Last, third parties are often in a position to collect a sizeable proportion of a user's browsing history – information that can be uniquely sensitive and easily associated with a user's identity. We wish to provide user control over such information flows.
We recognize that, unlike with a bright-line rule, there can be close calls in applying our standard for what constitutes a first party or a third party. But we believe that in practice, such close calls will be rare. The overwhelming majority of content on the web can be classified as first party or third party, with few cases of ambiguity in practice.
We require a confidence at a "high probability" before a party can consider itself a first party. Where there is reasonable ambiguity about whether a user has intentionally interacted with a party, it must consider itself a third party. Our rationale is that, in the rare close cases, a website is in the best position to understand its users' expectations. We therefore impose the burden of understanding user expectations on the website. We also wish, in close cases, to err on the side of conforming to user expectations and protecting user privacy. If the standard is insufficiently protective, ordinary users have limited recourse; if the standard imposes excessive limits, websites retain the safety valve of explicitly asking for user permission.
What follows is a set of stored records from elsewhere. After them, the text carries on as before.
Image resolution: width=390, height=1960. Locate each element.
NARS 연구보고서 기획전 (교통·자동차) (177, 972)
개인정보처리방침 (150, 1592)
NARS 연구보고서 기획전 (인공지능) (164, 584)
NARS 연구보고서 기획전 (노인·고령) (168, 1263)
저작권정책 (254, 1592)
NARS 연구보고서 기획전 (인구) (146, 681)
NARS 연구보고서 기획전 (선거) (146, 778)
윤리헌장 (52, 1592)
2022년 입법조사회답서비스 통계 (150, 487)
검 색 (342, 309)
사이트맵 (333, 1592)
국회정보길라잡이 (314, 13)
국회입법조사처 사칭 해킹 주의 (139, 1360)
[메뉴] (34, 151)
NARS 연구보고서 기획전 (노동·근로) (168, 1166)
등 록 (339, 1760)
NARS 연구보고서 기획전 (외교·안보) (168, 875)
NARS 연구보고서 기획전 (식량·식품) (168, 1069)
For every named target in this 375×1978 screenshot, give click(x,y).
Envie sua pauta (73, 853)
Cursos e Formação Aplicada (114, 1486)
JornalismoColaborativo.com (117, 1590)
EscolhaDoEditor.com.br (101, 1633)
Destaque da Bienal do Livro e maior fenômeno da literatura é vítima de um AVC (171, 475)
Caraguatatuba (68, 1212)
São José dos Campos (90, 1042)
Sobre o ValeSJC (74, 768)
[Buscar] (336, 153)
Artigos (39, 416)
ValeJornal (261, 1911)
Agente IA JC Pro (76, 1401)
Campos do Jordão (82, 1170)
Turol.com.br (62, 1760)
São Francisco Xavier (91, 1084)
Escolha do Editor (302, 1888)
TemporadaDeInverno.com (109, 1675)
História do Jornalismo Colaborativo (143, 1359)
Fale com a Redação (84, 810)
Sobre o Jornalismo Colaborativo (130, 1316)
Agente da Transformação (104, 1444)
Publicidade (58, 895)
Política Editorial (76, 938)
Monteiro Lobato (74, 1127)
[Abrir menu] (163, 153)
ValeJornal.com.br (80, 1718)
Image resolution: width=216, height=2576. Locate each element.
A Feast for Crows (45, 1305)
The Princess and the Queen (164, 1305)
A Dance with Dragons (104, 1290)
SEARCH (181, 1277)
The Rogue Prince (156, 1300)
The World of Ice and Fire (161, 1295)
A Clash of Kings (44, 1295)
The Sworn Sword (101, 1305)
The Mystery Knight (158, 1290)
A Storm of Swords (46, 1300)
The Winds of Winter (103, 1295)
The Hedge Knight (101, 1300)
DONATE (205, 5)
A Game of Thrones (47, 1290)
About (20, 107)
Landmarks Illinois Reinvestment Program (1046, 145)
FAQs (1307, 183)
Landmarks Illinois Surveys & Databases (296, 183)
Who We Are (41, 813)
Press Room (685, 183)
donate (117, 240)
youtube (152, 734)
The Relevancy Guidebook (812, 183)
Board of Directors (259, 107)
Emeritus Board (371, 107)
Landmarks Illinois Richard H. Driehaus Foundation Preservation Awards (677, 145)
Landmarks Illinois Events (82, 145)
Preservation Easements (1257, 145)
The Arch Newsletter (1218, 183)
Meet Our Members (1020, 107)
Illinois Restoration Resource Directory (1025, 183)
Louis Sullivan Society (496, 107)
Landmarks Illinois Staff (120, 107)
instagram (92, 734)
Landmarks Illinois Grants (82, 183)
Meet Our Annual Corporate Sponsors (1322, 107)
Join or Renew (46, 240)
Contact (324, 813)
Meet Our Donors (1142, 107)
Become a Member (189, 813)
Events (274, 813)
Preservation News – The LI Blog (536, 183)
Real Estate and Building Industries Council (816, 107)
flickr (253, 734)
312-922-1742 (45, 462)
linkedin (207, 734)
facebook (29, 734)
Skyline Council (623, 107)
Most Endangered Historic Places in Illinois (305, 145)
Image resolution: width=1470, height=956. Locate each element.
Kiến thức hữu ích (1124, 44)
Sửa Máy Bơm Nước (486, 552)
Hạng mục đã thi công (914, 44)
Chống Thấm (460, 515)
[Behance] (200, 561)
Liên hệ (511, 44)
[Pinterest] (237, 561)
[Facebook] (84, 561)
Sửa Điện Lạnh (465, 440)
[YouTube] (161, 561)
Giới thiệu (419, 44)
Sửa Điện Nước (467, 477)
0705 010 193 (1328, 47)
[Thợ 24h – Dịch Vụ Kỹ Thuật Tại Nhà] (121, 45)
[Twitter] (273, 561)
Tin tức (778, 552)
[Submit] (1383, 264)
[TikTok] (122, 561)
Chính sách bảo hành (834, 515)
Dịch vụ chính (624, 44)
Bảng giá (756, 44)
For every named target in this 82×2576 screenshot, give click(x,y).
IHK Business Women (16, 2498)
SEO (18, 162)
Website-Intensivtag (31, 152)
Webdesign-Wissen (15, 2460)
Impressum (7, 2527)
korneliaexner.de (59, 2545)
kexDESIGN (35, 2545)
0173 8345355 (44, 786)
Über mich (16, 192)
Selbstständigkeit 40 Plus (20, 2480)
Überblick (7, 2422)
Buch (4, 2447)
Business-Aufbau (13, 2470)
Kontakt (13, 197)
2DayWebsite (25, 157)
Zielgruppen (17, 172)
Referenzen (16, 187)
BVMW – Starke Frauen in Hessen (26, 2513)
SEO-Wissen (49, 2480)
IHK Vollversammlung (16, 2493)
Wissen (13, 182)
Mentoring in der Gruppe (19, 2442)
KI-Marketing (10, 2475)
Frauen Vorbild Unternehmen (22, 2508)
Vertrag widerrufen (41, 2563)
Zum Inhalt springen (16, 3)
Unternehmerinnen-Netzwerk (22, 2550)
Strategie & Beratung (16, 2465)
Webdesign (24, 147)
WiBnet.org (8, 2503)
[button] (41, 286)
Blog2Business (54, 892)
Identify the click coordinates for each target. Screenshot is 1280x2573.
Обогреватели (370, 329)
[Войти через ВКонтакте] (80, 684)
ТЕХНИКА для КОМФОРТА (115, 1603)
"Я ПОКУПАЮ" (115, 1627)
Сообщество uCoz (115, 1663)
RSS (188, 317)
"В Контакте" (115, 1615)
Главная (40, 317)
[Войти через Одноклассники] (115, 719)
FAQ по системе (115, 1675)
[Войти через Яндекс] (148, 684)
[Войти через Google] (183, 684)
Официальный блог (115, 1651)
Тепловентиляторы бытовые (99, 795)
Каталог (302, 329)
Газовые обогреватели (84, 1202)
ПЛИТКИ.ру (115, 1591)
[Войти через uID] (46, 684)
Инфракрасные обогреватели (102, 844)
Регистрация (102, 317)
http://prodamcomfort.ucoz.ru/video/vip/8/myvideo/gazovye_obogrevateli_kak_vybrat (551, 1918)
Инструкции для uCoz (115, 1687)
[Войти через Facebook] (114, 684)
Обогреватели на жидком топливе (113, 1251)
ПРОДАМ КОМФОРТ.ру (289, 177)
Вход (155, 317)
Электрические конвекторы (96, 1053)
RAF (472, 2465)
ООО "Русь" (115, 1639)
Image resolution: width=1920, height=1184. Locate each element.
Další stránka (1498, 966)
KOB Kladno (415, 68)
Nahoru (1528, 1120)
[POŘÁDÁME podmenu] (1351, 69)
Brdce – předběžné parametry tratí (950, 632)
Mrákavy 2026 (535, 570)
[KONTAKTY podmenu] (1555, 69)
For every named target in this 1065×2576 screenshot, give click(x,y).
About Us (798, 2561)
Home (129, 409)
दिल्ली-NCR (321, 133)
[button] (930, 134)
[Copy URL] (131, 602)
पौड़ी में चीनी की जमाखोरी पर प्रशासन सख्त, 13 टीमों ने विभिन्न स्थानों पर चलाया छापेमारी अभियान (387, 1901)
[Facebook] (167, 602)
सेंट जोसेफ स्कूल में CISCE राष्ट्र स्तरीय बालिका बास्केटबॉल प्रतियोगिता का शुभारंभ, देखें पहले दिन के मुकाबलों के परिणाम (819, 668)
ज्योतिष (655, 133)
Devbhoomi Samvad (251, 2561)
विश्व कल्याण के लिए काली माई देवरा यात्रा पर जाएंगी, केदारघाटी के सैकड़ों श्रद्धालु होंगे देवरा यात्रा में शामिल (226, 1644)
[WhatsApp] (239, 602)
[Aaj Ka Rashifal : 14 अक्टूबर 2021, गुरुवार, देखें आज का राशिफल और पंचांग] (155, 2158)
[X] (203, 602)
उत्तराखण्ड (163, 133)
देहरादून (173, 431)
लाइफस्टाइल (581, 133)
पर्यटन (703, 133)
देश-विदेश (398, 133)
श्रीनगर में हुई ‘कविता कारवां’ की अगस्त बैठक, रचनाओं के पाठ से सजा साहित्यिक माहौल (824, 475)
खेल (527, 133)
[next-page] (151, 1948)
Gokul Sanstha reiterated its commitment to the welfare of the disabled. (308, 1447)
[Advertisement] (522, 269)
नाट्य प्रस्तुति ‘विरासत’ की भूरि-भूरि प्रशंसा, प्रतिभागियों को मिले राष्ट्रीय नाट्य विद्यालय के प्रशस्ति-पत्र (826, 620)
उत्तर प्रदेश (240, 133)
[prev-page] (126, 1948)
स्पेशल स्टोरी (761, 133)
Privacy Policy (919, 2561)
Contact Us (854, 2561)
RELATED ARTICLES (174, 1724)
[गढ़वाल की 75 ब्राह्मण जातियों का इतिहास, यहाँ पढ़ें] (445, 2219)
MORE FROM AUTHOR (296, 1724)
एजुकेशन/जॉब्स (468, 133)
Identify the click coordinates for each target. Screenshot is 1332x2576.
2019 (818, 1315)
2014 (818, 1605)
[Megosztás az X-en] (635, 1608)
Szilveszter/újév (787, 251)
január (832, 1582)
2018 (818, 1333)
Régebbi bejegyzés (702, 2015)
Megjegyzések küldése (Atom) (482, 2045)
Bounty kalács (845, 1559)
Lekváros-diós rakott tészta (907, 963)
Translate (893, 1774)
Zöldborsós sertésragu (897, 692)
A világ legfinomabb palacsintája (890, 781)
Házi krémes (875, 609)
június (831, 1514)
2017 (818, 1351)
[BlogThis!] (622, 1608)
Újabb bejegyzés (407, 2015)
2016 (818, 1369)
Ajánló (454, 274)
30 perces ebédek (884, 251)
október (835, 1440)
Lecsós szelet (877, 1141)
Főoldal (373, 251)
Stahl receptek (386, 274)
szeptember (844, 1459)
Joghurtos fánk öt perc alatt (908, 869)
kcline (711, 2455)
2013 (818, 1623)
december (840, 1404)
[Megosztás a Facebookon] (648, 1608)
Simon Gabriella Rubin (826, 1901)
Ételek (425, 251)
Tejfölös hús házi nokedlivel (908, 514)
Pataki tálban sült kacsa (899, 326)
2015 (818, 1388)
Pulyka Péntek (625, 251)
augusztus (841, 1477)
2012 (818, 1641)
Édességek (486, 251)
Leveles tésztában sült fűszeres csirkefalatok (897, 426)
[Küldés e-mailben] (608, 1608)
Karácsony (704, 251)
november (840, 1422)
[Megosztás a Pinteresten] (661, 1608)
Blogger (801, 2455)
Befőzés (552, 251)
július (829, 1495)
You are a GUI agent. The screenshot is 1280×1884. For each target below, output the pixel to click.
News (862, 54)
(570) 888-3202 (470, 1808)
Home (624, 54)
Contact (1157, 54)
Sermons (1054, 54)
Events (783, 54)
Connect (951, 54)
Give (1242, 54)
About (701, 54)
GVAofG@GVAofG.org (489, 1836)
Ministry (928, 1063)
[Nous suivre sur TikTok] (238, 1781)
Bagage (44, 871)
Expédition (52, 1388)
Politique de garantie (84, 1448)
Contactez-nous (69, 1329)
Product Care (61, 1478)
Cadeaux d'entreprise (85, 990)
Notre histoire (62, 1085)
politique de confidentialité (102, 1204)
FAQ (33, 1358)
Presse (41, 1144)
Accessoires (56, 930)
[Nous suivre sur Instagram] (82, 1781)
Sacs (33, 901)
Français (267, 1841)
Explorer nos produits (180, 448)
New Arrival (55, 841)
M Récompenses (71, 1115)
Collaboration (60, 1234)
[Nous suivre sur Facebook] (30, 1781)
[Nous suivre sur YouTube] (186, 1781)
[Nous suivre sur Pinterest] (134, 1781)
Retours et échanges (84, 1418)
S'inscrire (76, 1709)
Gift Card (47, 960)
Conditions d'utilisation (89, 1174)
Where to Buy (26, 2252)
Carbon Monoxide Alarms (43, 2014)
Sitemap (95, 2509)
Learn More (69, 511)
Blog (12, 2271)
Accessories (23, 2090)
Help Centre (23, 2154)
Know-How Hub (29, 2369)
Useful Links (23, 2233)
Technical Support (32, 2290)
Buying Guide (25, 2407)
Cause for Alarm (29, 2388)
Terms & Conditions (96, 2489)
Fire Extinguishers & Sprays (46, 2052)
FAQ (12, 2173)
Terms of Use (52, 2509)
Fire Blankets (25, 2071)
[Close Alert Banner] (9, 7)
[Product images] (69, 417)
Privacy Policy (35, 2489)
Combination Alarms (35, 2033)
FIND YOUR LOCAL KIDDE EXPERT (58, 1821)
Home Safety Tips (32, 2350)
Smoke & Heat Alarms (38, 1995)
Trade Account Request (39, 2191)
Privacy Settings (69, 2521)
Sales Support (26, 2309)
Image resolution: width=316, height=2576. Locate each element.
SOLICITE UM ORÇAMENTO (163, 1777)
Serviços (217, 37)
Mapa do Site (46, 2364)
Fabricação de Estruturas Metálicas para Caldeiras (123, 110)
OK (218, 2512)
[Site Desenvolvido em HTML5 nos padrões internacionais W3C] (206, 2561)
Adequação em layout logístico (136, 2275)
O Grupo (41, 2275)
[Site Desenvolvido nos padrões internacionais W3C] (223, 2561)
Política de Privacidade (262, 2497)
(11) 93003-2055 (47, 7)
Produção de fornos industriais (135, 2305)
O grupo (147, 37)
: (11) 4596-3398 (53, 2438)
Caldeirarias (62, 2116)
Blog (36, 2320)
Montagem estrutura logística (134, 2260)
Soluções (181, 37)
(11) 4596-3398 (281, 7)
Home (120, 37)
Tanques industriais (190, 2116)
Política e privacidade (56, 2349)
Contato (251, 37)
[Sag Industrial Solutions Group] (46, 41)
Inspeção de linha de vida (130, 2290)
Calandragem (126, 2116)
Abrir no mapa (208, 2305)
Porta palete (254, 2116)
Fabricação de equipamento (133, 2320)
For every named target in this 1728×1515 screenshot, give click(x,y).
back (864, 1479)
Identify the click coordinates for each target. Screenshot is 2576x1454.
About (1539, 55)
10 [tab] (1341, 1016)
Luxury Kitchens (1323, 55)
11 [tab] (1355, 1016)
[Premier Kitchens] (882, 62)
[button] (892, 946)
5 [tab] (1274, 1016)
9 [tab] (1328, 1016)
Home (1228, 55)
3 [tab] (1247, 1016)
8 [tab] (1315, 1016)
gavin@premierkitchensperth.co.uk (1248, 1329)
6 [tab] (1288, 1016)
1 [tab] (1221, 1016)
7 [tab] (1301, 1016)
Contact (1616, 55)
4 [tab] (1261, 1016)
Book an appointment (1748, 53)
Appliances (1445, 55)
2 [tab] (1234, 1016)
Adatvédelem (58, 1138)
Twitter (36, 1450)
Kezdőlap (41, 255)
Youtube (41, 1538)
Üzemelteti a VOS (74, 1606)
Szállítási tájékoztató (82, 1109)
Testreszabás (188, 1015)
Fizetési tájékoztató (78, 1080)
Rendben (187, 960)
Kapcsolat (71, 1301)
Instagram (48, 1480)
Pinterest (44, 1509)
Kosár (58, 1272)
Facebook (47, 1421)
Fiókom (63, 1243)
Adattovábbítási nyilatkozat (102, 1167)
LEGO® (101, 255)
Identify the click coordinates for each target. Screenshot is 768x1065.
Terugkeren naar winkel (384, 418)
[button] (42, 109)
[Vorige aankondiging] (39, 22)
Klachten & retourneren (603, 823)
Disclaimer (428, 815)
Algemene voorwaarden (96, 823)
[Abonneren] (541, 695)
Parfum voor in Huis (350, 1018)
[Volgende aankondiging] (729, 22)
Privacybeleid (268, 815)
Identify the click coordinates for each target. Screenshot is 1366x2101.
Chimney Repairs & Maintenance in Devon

There will almost always be only one party that the average user would expect to communicate with: the provider of the website the user has visited. But, in rare cases, users may expect that a website is provided by more than one party. For example, suppose Example Sports, a well known sports league, collaborates with Example Streaming, a well known streaming video website, to provide content at www.examplesportsonexamplestreaming.com. The website is prominently advertised and branded as being provided by both Example Sports and Example Streaming. An ordinary user who visits the website may recognize that it is operated by both Example Sports and Example Streaming.
A party may start out as a third party but become a first party later on, after a user interacts with it. If content from a third party is embedded on a first party page, the third party may become an additional first party if it can infer with high probability that the average user knowingly and intentionally communicated with it. If a user merely moused over, closed, or muted third-party content, the party would not be able to draw such an inference.
Example: Example Weather offers an unbranded weather widget that is embedded into websites, including Example News. The widget contains small links to Example Weather's website and privacy policy. A user visits Example News and scrolls through the weekly forecast in the Example Weather widget.
Discussion: Example Weather is a third party. The user has interacted with Example Weather's widget, but an ordinary user would not expect that scrolling through the widget involves communicating with Example News.
Example: Example Social, a popular social network, hosts a social sharing button that other websites can embed. The button is colored and styled in the same fashion as Example Social's website, contains descriptive text that is specific to Example Social, includes Example Social's logo, and very frequently appears on Example Social's website. Example News embeds the Example Social button, and a user clicks it.
Discussion: Example Social is a first party once the user clicks its embedded social sharing button. The average user would understand that by clicking the button she is communicating with Example Social.